Likewise, I am of the view that a member of the Board of Trustees of the Miami-Dade County Public Health Trust is not an officer for purposes of Article II, section 5(a), Florida Statutes, based on the limited nature of the powers and duties described in Part II, Chapter 154, Florida Statutes.
You have brought to my attention another opinion of this office, Attorney General’s Opinion 84-90, which you believe conflicts with Attorney General Opinion 78-36 upon which the instant discussion relies. Attorney General Opinion 84-90 considers a health facilities authority under Part III, Chapter 154, Florida Statutes. Attorney General Opinion 78-36 is concerned with county public health trusts under Part II, Chapter 154, Florida Statutes. These entities have substantially different powers and duties, and these differences form the basis of the seemingly contrary conclusions of these opinions.

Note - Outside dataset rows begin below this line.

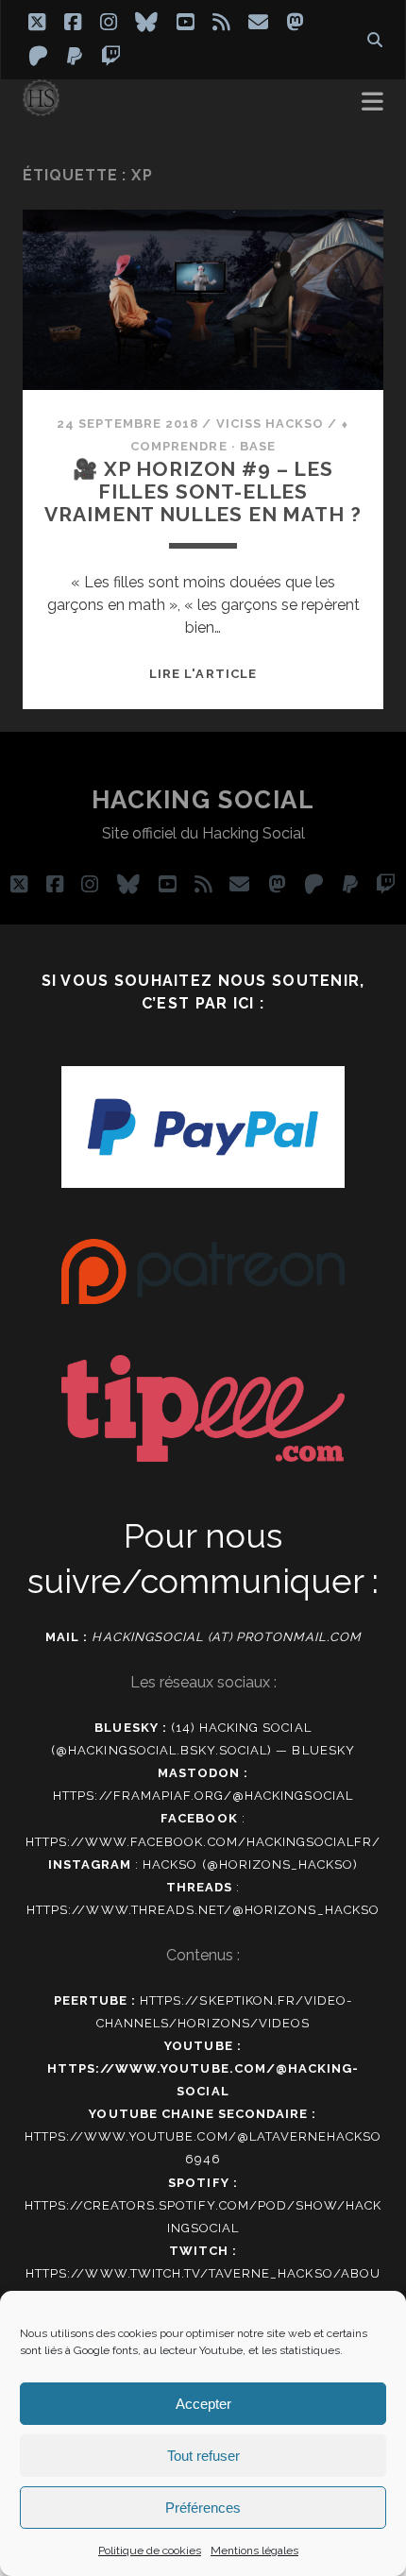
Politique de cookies (149, 2550)
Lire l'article (203, 674)
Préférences (203, 2508)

You also bring to my attention several opinions of the Florida Commission on Ethics. Questions relating to the Code of Ethics for Public Officers and Employees, Part III, Chapter 112, Florida Statutes, must be directed to the Ethics Commission. The Code of Ethics deals with matters separate and apart from considerations of office under the dual officeholding prohibition in Article II, section 5(a), Florida Constitution, and must be addressed by the Ethics Commission.
In sum, it is my opinion that a public officer may serve simultaneously as a member of the Board of the Public Health Trust of Miami-Dade County without violating Article II, section 5(a), Florida Constitution, as that position does not appear to be an “office” within the scope of the constitutional dual officeholding prohibition.